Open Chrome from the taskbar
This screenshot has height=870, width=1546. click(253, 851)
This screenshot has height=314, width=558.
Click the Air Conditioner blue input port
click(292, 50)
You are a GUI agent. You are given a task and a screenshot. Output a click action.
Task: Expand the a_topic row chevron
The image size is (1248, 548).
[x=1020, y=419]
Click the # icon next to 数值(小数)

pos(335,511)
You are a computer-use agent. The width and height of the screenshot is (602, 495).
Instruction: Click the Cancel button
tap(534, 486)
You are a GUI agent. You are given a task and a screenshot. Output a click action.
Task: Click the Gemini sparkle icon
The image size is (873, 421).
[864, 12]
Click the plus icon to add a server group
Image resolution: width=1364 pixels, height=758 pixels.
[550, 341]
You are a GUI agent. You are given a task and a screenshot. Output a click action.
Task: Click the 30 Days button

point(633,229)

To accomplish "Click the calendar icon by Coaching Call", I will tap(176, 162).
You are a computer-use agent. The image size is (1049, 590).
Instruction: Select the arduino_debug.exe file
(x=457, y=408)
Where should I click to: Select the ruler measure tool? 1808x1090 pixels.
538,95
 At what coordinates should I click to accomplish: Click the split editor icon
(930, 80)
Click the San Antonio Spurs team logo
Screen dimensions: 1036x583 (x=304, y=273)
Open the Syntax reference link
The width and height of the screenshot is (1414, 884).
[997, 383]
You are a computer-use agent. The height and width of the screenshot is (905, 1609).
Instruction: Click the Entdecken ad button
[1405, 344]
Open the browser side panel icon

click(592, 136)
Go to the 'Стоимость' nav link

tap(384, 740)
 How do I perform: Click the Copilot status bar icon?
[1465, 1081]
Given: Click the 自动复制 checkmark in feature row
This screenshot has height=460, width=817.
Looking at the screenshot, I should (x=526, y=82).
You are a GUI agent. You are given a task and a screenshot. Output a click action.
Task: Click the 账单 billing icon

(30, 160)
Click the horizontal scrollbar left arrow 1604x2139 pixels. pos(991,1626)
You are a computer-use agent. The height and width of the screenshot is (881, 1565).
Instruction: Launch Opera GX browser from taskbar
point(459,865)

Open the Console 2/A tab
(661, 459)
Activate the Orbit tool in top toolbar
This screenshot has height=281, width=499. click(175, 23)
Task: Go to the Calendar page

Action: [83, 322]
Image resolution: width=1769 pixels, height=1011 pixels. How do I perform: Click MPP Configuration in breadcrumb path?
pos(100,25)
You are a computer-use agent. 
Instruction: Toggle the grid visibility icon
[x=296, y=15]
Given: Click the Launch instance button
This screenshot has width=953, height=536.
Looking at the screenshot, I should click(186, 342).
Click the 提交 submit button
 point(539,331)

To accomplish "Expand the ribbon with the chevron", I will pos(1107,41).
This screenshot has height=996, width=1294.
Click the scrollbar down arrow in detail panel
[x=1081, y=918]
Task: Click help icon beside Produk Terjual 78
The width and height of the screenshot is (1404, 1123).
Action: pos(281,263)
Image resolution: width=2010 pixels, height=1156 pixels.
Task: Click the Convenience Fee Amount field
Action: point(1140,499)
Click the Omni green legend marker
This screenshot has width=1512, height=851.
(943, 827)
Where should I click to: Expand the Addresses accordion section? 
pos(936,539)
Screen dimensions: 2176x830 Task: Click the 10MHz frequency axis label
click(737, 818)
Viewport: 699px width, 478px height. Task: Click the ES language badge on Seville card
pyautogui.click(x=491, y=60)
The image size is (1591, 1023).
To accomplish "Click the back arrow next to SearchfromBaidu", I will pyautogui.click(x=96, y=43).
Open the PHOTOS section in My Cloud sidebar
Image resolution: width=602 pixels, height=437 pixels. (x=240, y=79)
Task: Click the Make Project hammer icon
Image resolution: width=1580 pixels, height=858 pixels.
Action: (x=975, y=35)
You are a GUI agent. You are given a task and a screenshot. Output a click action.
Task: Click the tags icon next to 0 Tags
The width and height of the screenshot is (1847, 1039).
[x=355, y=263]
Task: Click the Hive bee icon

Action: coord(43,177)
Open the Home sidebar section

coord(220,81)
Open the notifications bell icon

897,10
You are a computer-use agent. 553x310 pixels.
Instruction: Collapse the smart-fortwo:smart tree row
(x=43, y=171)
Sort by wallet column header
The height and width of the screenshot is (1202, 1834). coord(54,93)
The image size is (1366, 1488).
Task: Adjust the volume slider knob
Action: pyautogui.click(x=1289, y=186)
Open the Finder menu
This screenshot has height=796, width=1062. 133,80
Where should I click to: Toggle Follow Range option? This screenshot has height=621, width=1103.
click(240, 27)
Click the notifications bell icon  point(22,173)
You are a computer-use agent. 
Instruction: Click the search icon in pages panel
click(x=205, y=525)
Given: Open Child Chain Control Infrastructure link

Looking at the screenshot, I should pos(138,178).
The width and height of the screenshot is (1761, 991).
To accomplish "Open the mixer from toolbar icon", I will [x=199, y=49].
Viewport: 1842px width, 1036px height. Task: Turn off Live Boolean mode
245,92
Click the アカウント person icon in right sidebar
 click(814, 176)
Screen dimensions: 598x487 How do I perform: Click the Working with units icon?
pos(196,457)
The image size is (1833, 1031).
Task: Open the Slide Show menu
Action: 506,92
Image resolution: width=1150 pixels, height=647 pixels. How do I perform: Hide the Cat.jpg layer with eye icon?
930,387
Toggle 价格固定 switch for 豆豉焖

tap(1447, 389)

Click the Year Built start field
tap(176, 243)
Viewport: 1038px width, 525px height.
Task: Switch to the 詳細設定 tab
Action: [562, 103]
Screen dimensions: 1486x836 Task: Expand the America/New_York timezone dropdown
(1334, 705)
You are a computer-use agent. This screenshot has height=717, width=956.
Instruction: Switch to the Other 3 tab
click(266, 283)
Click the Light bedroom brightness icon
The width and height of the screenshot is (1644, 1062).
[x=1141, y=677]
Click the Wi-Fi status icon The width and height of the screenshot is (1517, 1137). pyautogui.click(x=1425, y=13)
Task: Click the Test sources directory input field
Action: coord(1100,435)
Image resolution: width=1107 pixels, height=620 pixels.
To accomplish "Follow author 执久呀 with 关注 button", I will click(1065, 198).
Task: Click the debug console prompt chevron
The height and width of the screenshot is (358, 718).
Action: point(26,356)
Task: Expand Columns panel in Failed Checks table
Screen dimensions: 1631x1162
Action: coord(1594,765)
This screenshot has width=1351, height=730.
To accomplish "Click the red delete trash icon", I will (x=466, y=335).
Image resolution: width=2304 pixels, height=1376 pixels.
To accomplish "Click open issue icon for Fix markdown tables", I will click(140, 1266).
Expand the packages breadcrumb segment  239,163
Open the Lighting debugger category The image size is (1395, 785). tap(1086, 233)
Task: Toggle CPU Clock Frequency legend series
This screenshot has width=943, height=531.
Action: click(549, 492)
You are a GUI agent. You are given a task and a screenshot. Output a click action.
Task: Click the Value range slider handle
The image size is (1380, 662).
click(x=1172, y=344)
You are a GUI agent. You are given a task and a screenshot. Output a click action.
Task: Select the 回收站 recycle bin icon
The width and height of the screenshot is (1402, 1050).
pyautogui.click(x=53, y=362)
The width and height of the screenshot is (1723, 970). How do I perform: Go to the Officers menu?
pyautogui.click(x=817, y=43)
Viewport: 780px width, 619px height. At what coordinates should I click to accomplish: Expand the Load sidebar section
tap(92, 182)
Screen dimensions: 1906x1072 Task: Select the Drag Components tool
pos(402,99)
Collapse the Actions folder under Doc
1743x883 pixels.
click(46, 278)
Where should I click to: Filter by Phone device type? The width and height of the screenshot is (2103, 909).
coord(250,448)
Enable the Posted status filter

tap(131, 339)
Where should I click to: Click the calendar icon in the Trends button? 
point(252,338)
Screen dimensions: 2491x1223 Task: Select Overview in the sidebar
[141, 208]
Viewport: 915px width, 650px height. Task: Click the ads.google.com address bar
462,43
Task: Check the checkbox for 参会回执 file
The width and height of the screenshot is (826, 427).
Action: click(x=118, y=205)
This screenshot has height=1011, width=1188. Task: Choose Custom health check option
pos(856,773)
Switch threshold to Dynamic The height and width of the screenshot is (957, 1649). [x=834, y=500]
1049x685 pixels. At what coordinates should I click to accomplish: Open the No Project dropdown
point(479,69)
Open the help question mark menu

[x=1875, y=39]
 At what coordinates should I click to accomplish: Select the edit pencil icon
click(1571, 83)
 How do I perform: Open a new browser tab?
☆ ☆ ☆ ☆ ☆ ☆ ☆
(Work instructions): Every line with "legend" in it should be copied from the entries above.

(Exercise response):
Click the Omni green legend marker
Task: Toggle CPU Clock Frequency legend series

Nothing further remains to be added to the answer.